====== Logistic regression ======

===== Hypothesis =====

Wertebereich sollte hier liegen: $0 \leq h_\theta(x) \leq 1$

$h_\theta(x) = g(\theta^Tx)$

Logistic/Sigmoid function $g(z) = \frac{1}{1+e^{-z}}$

$h_\theta(x)$: Geschätze Wahrscheinlichkeit, dass y = 1 is für Input x.

$h_\theta(x) = P(y=1 | x; \theta)$

$1 = P(y=1 | x; \theta) + P(y=0 | x; \theta)$

===== Cost function =====

How to choose parameters \theta?

$J(\theta) = \frac{1}{m} \sum_{i=1}^m Cost(h_\theta(x),y)$

$Cost(h_\theta(x),y) = 1/2 (h_\theta(x)-y)^2$ nicht konvex bei logistischer Regression!

$Cost(h_\theta(x),y) = \begin{cases} -log(h_\theta(x))&\text{if y = 1}\\-log(1 - h_\theta(x))&\text{if y = 0}\end{cases}$

Für y=1: Wenn y = 1, dann sind Kosten 0, sonst werden sie größer, je weiter entfernt.
Für y=0: analog.

Vereinfacht:

$Cost(h_\theta(x),y) = -y * log(h_\theta(x)) - (1-y) * log(1 - h_\theta(x))$

Kann durch Maximum Likelihood Estimation hergeleitet werden.

===== Gradient Descent =====

Ähnlicher Algorithmus wie bei linearer Regression, aber andere Hypothesis.

===== Optimierung =====

Neben Gradient Descent: 
  * Conjugate gradient
  * BFGS
  * L-BFGS

Vorteile: Alpha muss nicht gewählt werden, oft schneller.
Nachteil: Komplex.

Octave: Kostenfunktion definieren, die Kosten und Gradienten berechnet und an entsprechende Methode übergeben.

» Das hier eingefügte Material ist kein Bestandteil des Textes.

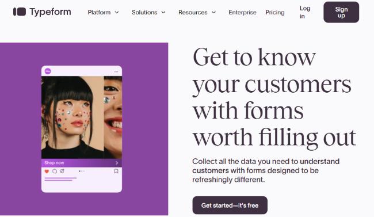374x217 pixels.
Task: Click Get started—it's free button
Action: [x=230, y=205]
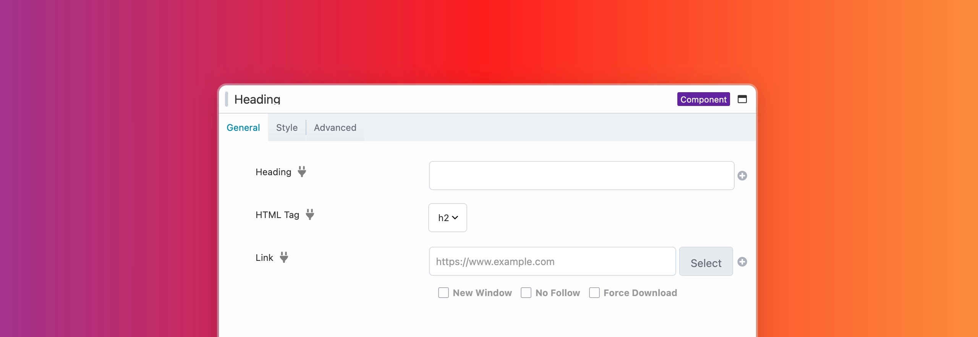978x337 pixels.
Task: Click the purple Component badge
Action: 703,99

===== Multiclass classification =====

One vs all / one vs rest Classification

Z.B. aus 3-Klassenproblem 3 binäre Probleme erzeugen. $h_\theta(x)^{(i)} = P(y=i|x;\theta); i=1,2,3$

Dann wähle Klasse i, die $\max_i h_\theta^{(i)}(x)$

===== Adressing Overfitting =====
  - Feature reduction
    * Manual selection
    * Model selection algo
  - Regularization
    * Alle Features behalten, aber Größe/Werte der Parameter $\theta_j$ verändern.
       * Funktioniert gut, wenn es viele Features gibt, die ein wenig zur Vorhersage von y beitragen.

==== Regularization ====

$min \dots + 1000 \theta_3^2 + 1000 \theta_4^2$

Kleine Paremeter führen zu "einfacherer" Hypothesis.

$min \dots + \lambda \sum_{i=1}^n \theta_j^2$

=== Gradient descent (Linear Regression) ===

$\dots + \lambda / m \theta_j$

$\theta_j := \theta_j (1-\alpha \frac{\lambda}{m}) - \alpha \frac{1}{m} \sum^m_{i=1} (h_\theta(x^{(i)} - y^{(i)}) x_j^{(i)}$


=== Normalengleichung (Linear Regression) ===
$$(x^T X + \lambda 
\begin{bmatrix}
0 & \dots & \dots & 0 \\
\vdots & 1 & 0 & \vdots \\
\vdots & 0 & \ddots & 0 \\
0 & \dots & 0 & 1
\end{bmatrix})^{-1} X^T y$$

=== Gradient descent (Logistic Regression) ===

Unterscheide $\theta_0$ und $\theta_j$!

Für $\theta_j$: $\dots + \frac{\lambda}{m} \theta_j$